INTERVIEW dans ROCK CRITIC N°14 par GEANT VERT avec un beau portrait par BENITO (à la suite de cette interview).

En français dans le texte:

DENIS GRRR : L’ART BRUT ET SANS VASELINE

Denis GRRR apparaît aux confins des années 80 dans un univers plus bar rock que baroque. D’où vient-il, et qu’est-ce qui le pousse vers cet univers de gueules - pour la plupart, déjà cassées par la vie ? Au fil des concerts, nombreuses seront les personnes à croiser ce personnage d'apparence joviale et toujours partant pour une bonne tranche de rigolade. Et puis, pour la plupart d'entre elles, ce sera le choc de la découverte de l'Art GRRR avec trois consonnes répétées qui, n'ayons pas peur de paraphraser Baudelaire, compriment le coeur comme un papier qu'on froisse. L'Art GRRR, c'est un paysage qui pourrait servir de toile de fond à la Divine Comédie de Dante Alighieri si ce dernier avait été photographe. Tour à tour illustrateur, décorateur, plasticien, GRRR a touché à tout dans le seul but de domestiquer tous les outils nécessaires pour graver dans le marbre noir d’Osnabrück la version définitive des Sept pêchers Capitaux. Artiste hyperburnéen affilié au mouvement Druillesque, le monde des vivants lui doit un aperçu de l'enfer au stylo Bic rouge qui incite le commun des mortels à vivre moins vite pour mieux apprécier la vue sur l'incinérateur d'ordures d'Ivry.
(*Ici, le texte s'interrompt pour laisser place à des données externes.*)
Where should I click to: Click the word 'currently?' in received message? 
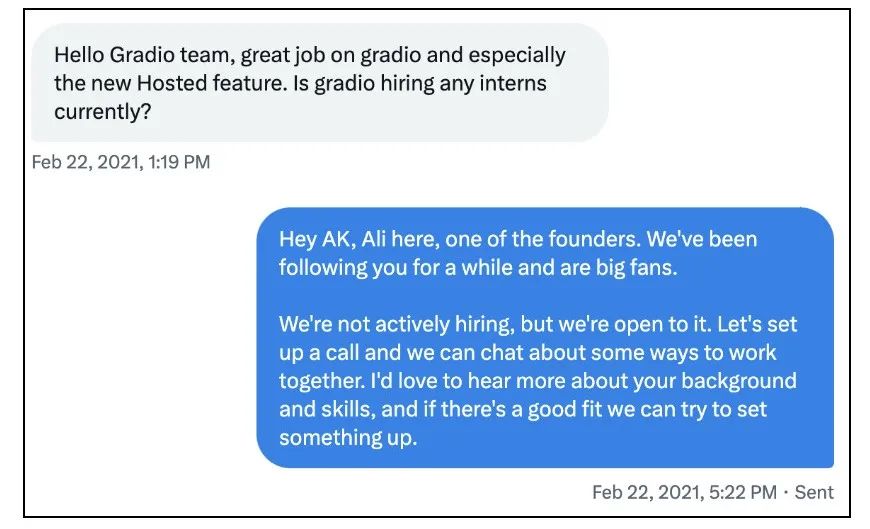tap(103, 112)
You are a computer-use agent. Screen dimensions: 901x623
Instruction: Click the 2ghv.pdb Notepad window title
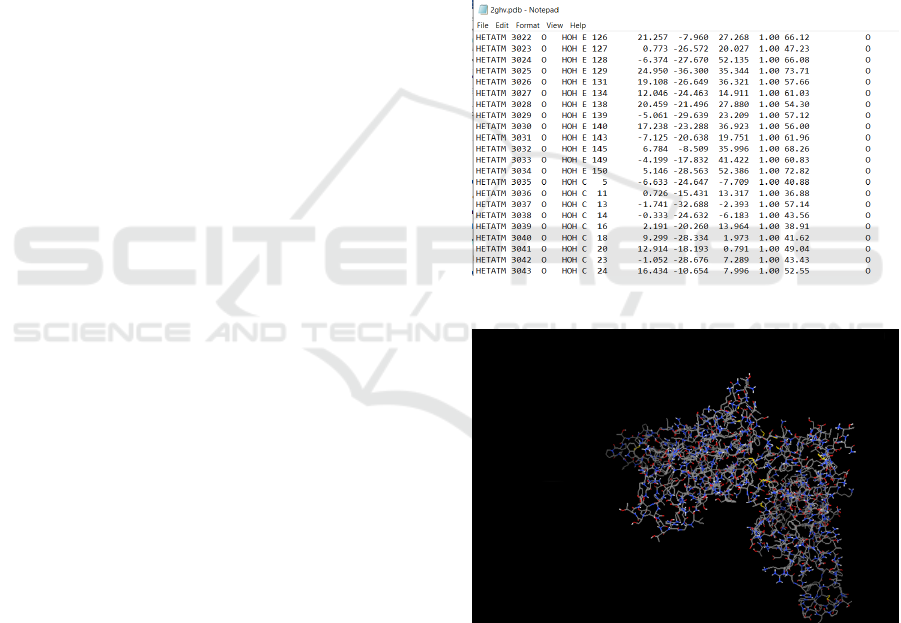tap(523, 10)
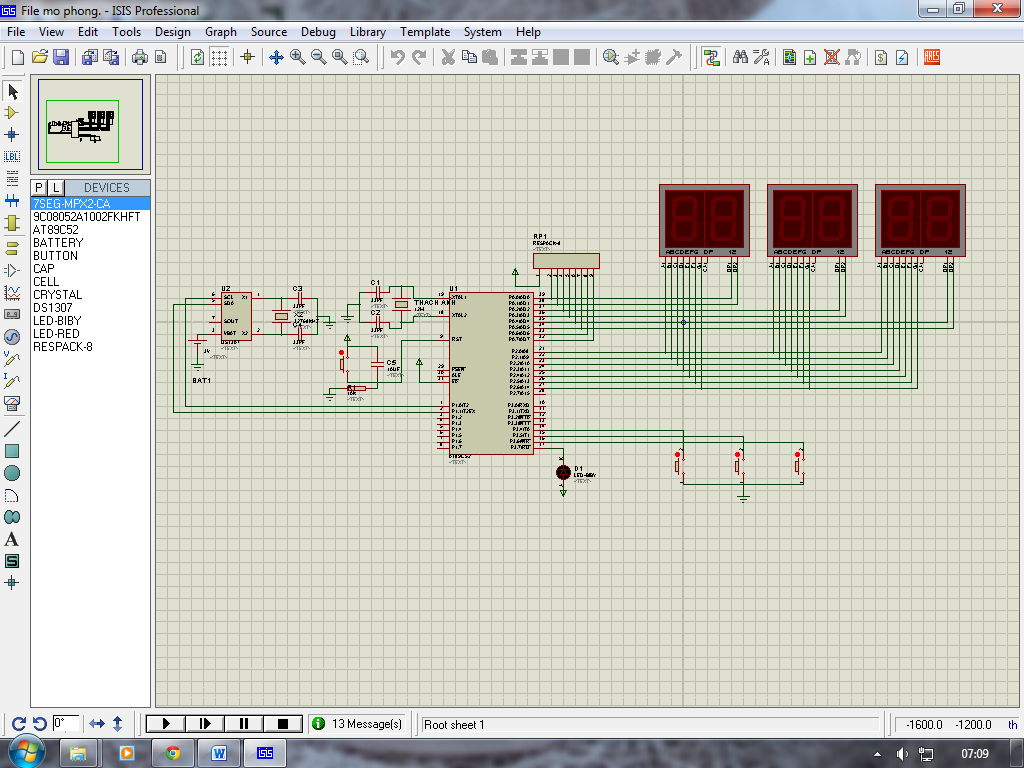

 Comment en arrive-t-on à planter son Bic au sommet du Mont-Blanc ?

Le fait de découvrir les choses par soi-même ; malgré une trajectoire bordélique et pas forcément les bons endroits pour se poser sur une table. Peu importe il y avait aussi les murs. On essaie de rencontrer des gens de la même famille musicale et idéologique. Dans la foulée, le magasin de disques Terminal Rds (rue Véron à Paris) où j'ai rencontré Amédée et Mickey de MST, première pochette de 45t en 87. Tout démarre là. En parallèle, des flys pour le New Moon et les Barrocks et bien sur les zines comme Atomik en 1986. Grosse motivation autodidacte. L’école du noir et blanc était de rigueur vue que le moyen de reproduction pas cher était la photocopie. Mais couleurs sur Paris quand même !

 Qu’est-ce qui vous amène à vous exprimer par le dessin ?

A l'adolescence je faisais plutôt des gros nez ; tandis qu’un autre gars du bahut donnait dans le dessin façon Strange. Et puis Metal Hurlant. Là, en plus du choc visuel, ma curiosité s’en est trouvée piquée. Je me suis retrouvé avec une vision à 360 degrés sur tout un tas d’univers encore plus barges. Ma tête était devenue une lessiveuse dans laquelle je faisais bouillir tous ces nouveaux styles sur fond de rock’n’roll hurlant. J’étais fasciné par certaines pochettes des 33 tours avec cette brutalité plein ta gueule ! La première achetée a été Overkill de Motörhead. A partir de là, Je voulais faire de la pochette d'albums terribles. En 1991, c’est chose faite avec les cultissimes compilations Masters of Brutality I & II. Et puis est arrivé le CD et son format minable…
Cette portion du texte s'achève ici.